Юра кивнул и посмотрел на меня как-то подозрительно. Аля со скучающим видом разглядывала свои ногти. Нет, раздраженное лицо ей не идет, а так она, конечно, красавица, каких поискать. Эта красота кажется продуманной, словно ее изготовляли на заказ. Даже стыдно находиться с ней рядом — сравнение исключительно в ее пользу.
— Почему ты все время уходишь? — вдруг спросил Юра.
— Что? — не поняла я.
— Женька тебе не нужен, так?
Я чуть заметно мотнула головой. Близко — не нужен, но Женька все-таки хороший друг, и отказываться от такого друга я бы не стала. Хотя, наверное, я ему больше и не нравлюсь.
— Почему ты все время уходишь от Германа?
Так вопрос передо мной еще никто не ставил. Аля очнулась и с интересом посмотрела на меня. А что я могла сказать? Что это не я ухожу, а он? Рядом с Алей я и так выгляжу бледно, еще не хватало рассказывать всем о том, что некий парень от меня шарахается… Подумать только, он еще и считается жертвой!
— Он знает, почему, — только и смогла сказать я, непроизвольно опуская глаза.
Меня, наверное, нельзя сейчас расстраивать… Я надела через голову платье и слезла с камня. Юра не глядя поймал Алину руку, и было заметно, что ей приятно каждое его прикосновение.

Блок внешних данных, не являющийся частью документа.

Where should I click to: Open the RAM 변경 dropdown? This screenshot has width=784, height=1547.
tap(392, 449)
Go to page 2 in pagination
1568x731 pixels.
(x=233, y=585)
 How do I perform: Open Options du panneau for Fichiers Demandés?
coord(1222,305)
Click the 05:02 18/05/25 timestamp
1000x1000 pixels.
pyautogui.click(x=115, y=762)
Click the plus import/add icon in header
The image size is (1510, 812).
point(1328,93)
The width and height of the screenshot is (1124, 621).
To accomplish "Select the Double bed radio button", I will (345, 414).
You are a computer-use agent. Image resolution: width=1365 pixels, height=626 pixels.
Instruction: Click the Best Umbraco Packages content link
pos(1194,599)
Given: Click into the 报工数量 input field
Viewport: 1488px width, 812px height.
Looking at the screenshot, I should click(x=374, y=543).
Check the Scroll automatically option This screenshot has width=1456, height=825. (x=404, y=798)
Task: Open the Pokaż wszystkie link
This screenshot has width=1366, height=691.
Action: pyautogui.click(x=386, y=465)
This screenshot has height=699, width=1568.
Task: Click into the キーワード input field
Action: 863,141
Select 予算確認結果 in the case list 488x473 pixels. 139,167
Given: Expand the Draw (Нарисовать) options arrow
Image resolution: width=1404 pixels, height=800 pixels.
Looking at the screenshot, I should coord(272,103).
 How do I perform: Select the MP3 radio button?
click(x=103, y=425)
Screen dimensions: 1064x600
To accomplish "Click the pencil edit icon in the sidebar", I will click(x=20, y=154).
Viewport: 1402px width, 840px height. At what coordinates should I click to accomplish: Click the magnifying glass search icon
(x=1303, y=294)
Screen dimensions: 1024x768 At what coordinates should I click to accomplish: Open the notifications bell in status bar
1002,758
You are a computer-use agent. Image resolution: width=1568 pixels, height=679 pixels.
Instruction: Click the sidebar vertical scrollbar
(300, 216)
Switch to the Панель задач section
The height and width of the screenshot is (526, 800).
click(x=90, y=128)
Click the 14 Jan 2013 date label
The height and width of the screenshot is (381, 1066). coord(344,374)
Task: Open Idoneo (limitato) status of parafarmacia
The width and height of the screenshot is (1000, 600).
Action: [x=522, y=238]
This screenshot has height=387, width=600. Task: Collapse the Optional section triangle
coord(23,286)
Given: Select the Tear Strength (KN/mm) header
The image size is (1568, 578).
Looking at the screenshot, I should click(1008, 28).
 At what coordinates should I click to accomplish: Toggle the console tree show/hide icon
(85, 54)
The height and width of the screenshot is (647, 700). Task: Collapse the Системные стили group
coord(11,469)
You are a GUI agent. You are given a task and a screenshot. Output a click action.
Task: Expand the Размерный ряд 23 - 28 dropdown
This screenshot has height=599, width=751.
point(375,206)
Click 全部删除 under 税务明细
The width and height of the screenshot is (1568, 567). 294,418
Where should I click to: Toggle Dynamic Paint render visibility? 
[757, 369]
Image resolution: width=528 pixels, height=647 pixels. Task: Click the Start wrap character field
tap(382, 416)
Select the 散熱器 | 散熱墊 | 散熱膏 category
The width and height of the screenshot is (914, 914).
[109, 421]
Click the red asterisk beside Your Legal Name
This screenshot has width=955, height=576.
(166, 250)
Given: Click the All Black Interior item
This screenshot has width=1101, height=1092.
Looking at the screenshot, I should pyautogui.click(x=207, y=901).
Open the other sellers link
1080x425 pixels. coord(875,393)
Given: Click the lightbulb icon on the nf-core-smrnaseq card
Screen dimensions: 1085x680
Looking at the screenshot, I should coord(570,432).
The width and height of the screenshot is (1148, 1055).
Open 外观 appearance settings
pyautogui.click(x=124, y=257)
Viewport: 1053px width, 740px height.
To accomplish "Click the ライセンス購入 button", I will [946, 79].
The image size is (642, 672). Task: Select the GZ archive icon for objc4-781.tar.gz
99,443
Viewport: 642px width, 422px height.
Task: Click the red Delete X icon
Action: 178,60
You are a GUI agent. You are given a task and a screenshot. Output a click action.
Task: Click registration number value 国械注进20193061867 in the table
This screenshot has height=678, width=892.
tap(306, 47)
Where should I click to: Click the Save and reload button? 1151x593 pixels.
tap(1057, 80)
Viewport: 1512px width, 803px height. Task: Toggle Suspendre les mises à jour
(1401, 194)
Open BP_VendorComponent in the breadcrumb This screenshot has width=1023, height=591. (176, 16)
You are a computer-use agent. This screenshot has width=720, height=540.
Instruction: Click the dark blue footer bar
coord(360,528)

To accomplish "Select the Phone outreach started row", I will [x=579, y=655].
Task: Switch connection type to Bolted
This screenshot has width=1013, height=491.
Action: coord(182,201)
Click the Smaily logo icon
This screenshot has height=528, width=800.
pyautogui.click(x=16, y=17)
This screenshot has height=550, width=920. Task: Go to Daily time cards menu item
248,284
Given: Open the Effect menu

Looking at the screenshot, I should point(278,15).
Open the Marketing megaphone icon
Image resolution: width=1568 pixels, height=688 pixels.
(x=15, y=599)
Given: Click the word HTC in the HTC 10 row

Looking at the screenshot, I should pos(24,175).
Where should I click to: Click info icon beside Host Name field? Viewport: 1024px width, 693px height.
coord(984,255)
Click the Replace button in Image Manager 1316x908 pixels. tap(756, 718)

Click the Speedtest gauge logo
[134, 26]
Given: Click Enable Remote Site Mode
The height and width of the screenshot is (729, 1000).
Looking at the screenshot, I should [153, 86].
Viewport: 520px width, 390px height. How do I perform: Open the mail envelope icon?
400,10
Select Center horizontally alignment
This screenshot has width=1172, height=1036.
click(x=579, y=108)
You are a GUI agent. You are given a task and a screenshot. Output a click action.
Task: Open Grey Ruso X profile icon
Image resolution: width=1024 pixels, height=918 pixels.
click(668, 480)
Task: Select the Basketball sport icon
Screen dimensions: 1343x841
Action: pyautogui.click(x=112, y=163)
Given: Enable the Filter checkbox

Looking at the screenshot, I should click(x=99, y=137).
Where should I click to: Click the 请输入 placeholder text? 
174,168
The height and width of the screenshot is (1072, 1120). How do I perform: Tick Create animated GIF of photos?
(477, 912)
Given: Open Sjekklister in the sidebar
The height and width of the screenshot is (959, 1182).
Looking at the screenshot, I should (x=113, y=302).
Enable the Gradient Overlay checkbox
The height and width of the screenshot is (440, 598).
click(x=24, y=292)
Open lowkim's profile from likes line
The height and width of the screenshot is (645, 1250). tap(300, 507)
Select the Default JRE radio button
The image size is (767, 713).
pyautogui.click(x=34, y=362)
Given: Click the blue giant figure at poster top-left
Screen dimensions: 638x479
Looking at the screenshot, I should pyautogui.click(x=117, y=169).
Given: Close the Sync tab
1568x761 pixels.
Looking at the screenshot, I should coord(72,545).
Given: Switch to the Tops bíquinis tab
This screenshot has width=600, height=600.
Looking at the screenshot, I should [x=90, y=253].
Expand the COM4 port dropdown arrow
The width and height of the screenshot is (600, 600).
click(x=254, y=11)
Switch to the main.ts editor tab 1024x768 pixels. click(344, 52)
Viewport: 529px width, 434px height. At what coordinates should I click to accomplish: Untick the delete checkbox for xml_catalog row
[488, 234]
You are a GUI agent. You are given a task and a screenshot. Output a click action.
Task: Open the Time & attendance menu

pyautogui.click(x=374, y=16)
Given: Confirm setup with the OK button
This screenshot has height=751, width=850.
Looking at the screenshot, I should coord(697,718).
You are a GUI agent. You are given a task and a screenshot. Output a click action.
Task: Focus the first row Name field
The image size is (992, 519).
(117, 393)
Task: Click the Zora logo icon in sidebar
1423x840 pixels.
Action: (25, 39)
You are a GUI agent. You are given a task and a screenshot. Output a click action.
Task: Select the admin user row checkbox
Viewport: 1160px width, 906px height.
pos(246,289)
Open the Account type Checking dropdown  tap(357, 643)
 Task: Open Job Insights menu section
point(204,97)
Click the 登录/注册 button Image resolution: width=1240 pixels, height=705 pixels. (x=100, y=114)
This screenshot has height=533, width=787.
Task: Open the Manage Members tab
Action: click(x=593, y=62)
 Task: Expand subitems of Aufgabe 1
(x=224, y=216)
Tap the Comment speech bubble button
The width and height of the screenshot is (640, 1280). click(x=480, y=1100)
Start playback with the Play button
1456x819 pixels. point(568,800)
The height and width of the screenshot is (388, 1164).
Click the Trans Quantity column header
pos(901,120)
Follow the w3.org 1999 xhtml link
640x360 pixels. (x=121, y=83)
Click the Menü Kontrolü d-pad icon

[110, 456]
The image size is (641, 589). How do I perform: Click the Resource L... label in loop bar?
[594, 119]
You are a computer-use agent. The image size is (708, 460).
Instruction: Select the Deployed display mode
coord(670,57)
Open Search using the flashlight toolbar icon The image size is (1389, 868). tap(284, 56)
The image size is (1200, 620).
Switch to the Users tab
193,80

— Как неразумно, — с упреком проговорил он, — лишать себя этого.
Вот и рассказал бы своему брату!
Я пошла искать себе временный дом.
Может, поселиться пока в замке? Нет, кому надо, найдут. Чуть подальше, в скалах, есть еще пещеры. Я ощущала творческую энергию — мне сильно захотелось что-нибудь соорудить. С горя.
Из первого портала вышел Денис. Он явно не ожидал увидеть такое количество встречающих и, застыв на месте, удивленно поднял бровь. Он никуда не торопился. За границей межвременья в этот раз он оставил больше, чем обычно, и его мрачное настроение чувствовалось за три метра. Казалось, он настолько погружен в тяжелые мысли, что не замечал пропитавшейся кровью повязки на левой руке и длинной, прорезанной, дыры на штанах, через которую тускло поблескивала кровью рана… Он молча позволил себя рассмотреть.
Володя присвистнул.
— Это нынче модно, да?
— Что? — без интереса спросил Денис.
— Являться из наколдованных мирков раненым? — пояснил Даня.
Денис нахмурился.
— А кто еще?
— Ты — наш! — радостно заявил Сашка.
— Женька и Аська с пулевыми пришли, — ответил Володя.
— Я не ваш, я сам по себе мальчик, — рассеянно ответил Денис Сашке и спросил Володю: — Как они?
— Женька нормально, у него пуля застряла в руке выше локтя, — с азартом принялся рассказывать Даня, — а у Аськи было сквозное в грудь.
Денис медленно поднял голову.
— Что значит — было? Сейчас она как?
— А никто не знает! — ответил Сашка. — С «Тайны» она ушла домой, стоило Герману только на минуту отвернуться, то есть заснуть, он ведь сутки около нее сидел, а потом исчезла из дома! Мы сейчас тут ее караулим, если решит сбежать в наколдованные мирки.